Culture | Beyond appearances, not race

Black Like Me a powerful launch to Blue Sunshine’s Black History Month line-up

In 1959, John Howard Griffin medically darkened his skin to live and experience society in the American Deep South as a black man. He recorded his experiences and thoughts in a series of articles for the magazine Sepia, and his 188-page journal served as the backbone for his 1961 book Black Like Me.  Three years later, director Carl Lerner adapted Griffin’s story to film, which screened at the Blue Sunshine film center last Saturday as part of Montreal’s Black History Month.
Kier-La Janisse, one of the owners of Blue Sunshine, introduced the film, emphasizing the differences between the book and movie. She stated that in the film, “[the main character] would get angry when he was treated badly, when in reality, that would not have been tolerated.” It is hard to imagine such a project as Griffin’s being undertaken today, because contemporary opinion holds that such outward racism in society no longer exist.   North American society likes to believe that black-white relations have corrected themselves since the 1960s, and that racism is a thing of the past.
Indeed, today racism is regarded as socially unacceptable, and there are certainly implements in place to defend against overt acts of racial prejudice. But racism is pervasive: in slurs, in the criminal justice system, in the job market. While the limits placed on black people due to their race have decreased over the years, other evidence of racism still exists in North America.  “Austin…is still split geographically between the parts of town where the whites…and the blacks live,” said Dave Bertrand, co-owner of Blue Sunshine, when asked about the relevance of this film to contemporary society. In the Deep South, especially Atlanta, he noted, “Racism…is hard, prevalent, and real.”
The difference now is that there aren’t many individuals who, like Griffin, feel the need to tackle the root of this prejudice, to report on it, and to actively pursue a better world. Griffin famously said, after his journey through the Deep South, “Now I know what it feels like to be black.” As many black people he met pointed out, Griffin did not – could not – understand that life and all of its nuances after only a few weeks, but his effort to understand the black experience was bold in an era when racial discrimination was so thoroughly embedded in American society. No longer do we live in a world where race relations are under such scrutiny as to propel a journalist to undertake this task. Today’s world is one in which subtler forms of racism are overshadowed by more visible conflicts, such as the Niqab issue in Quebec, or Israel-Palestine relations. Consequently, in North America we celebrate Black History in February as if the battle for racial equality has already been won.
Black Like Me offers a valuable reminder of the extreme racism of recent decades, and the importance of maintaining a critical attitude toward patterns of discrimination on any level.  The film describes a range of encounters, from the violent to the frightening to the kind, that illustrate the many forms of racism that Griffin experienced.
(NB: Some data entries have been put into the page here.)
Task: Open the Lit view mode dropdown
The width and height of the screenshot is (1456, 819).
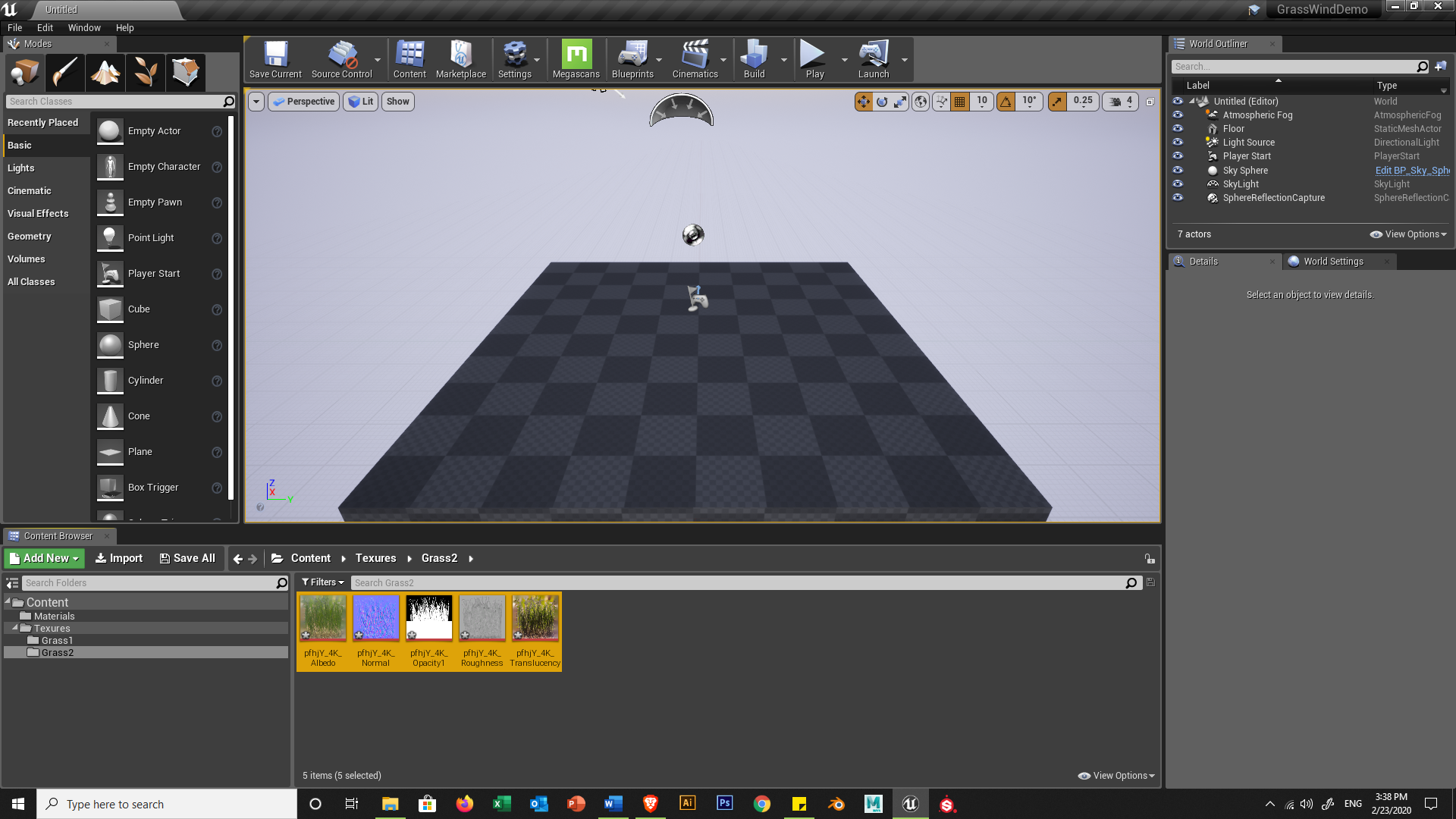Action: 361,102
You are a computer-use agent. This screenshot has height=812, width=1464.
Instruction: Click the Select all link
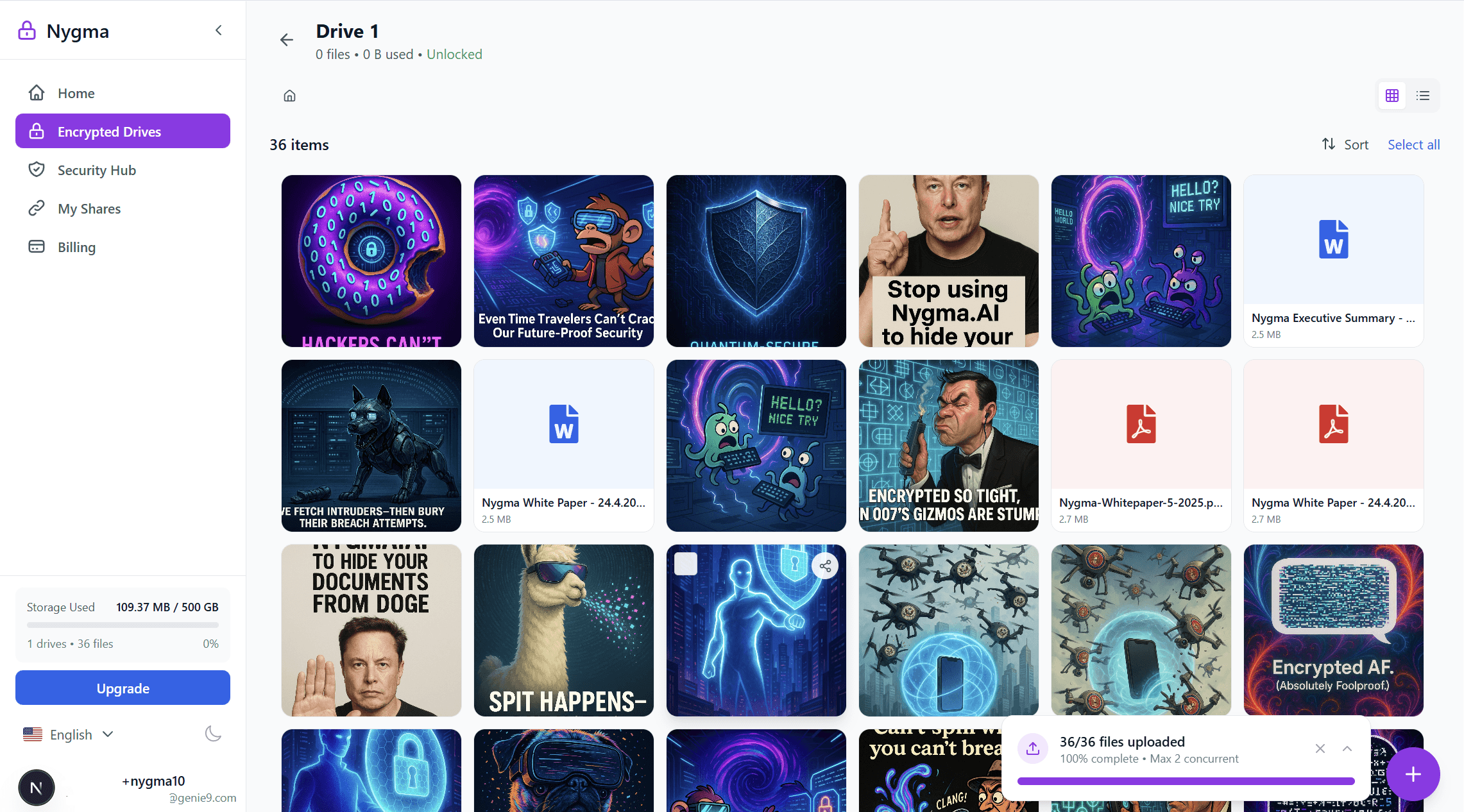1413,144
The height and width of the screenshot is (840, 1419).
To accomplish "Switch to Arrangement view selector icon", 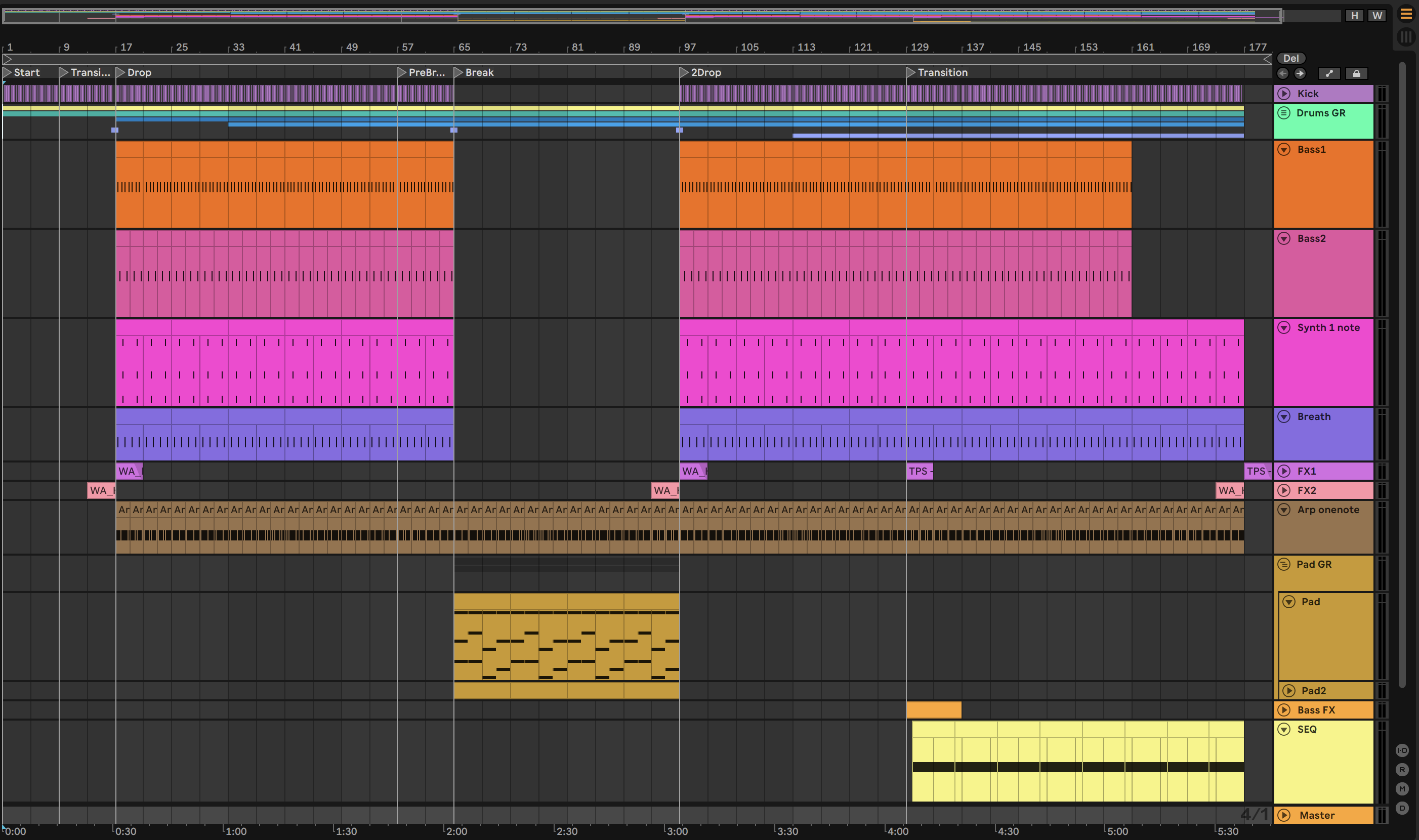I will coord(1406,14).
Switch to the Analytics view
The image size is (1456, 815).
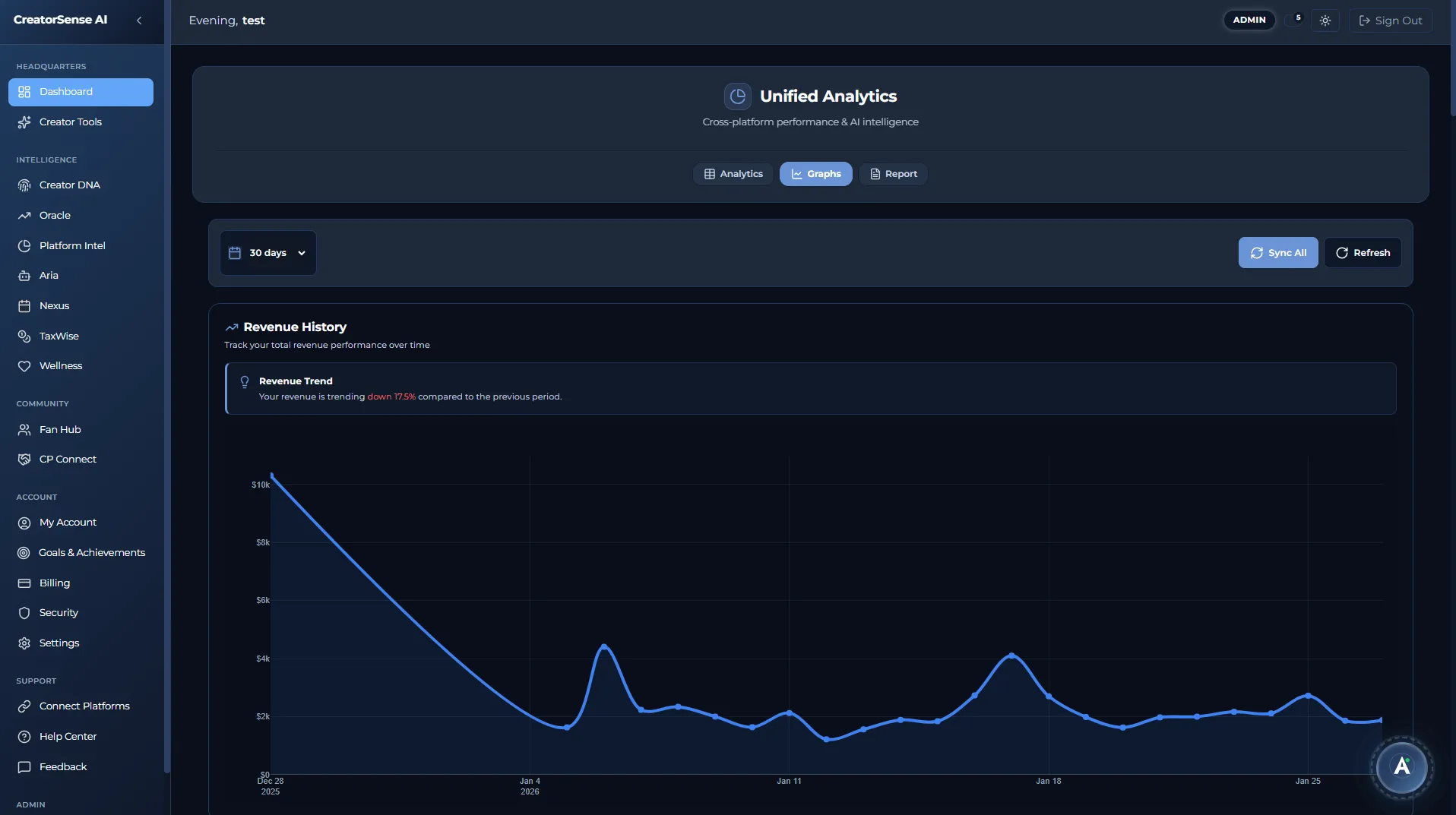732,173
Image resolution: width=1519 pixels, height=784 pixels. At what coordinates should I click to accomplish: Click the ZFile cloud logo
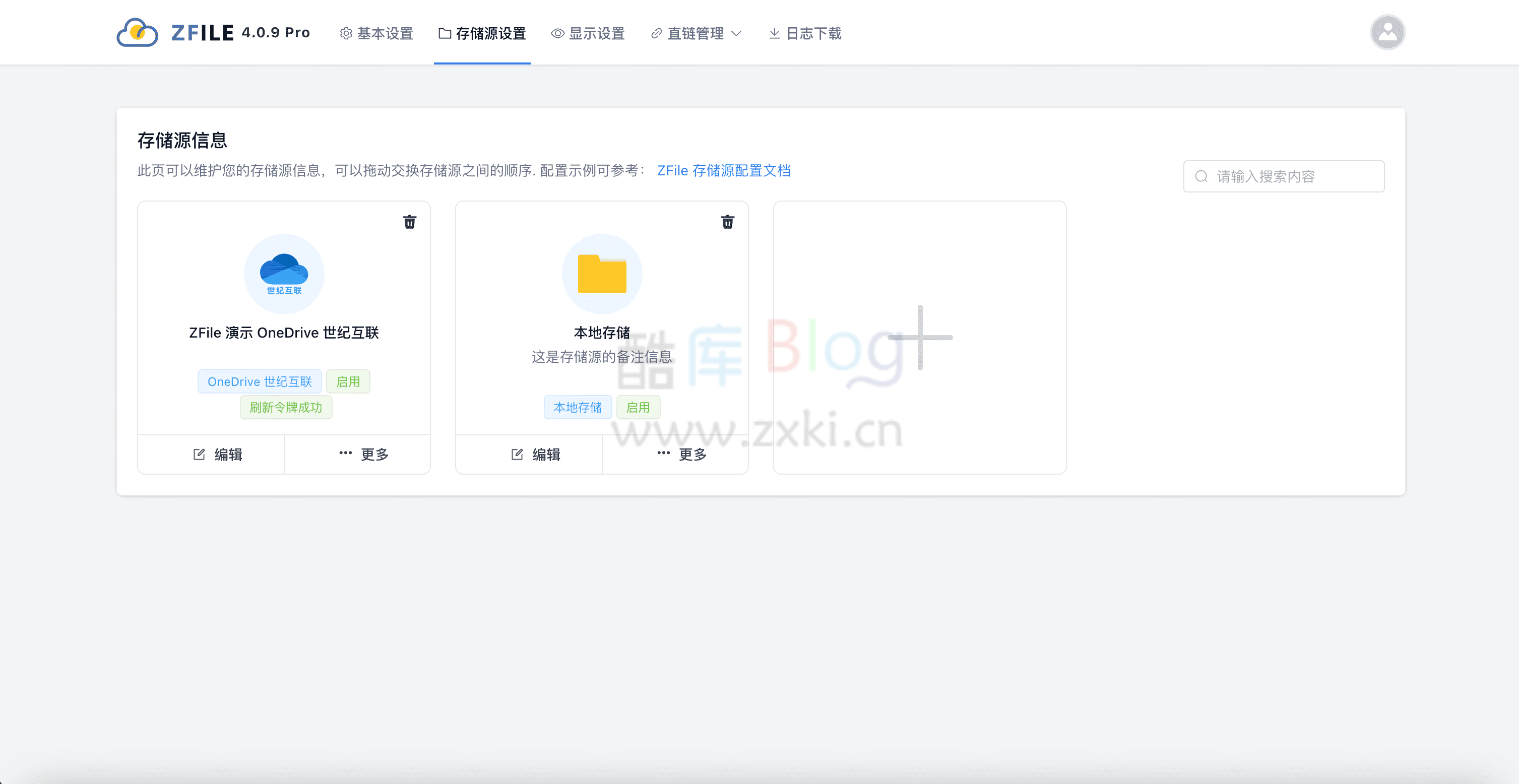(x=137, y=32)
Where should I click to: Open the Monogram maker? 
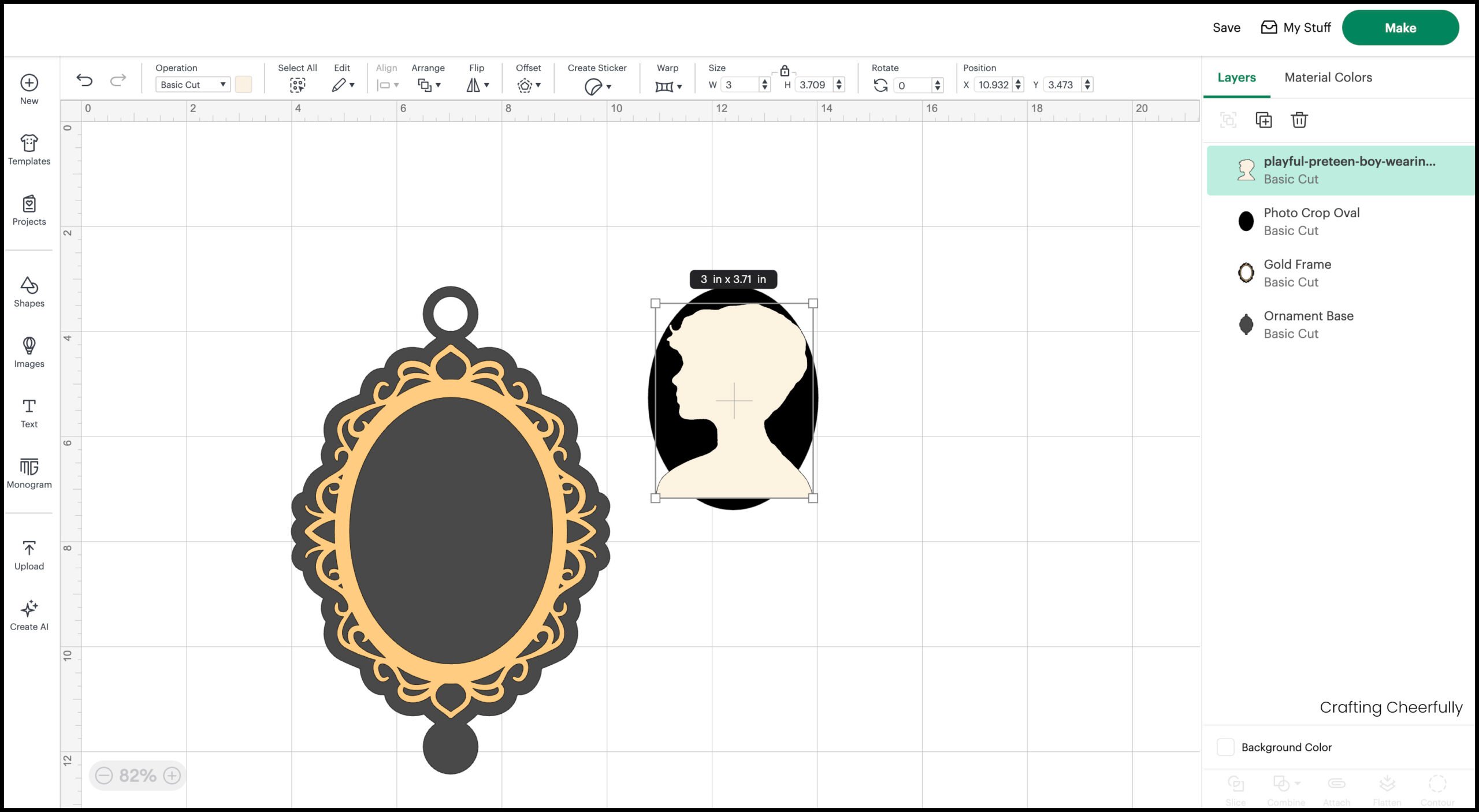pyautogui.click(x=28, y=474)
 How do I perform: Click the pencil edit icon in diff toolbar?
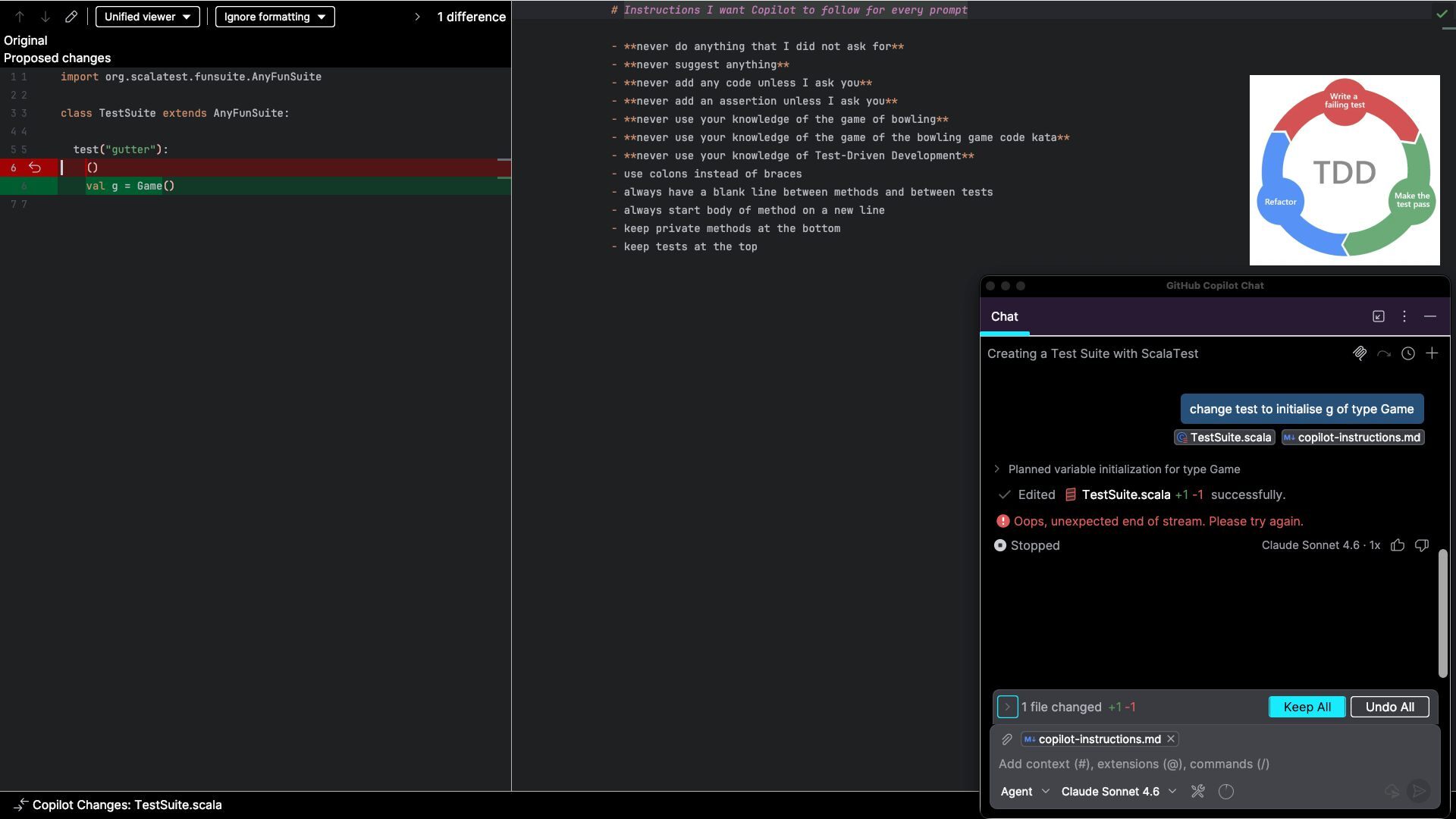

The relevance of this film lies primarily in this ability to highlight the scale on which racism can take place, evoking disgust and frustration in the viewer.
The rest of Blue Sunshine’s line-up for Black History Month promises to provide a broader image of black culture in America. Such events include screenings of Nina Simone’s live show from 1976, and the 1972 cult thriller Stigma. These showings, though lighter in content, complement and complete the image of Civil Rights-era black experience. Attending is perhaps a way in which we, like Griffin, can pursue greater cultural understanding.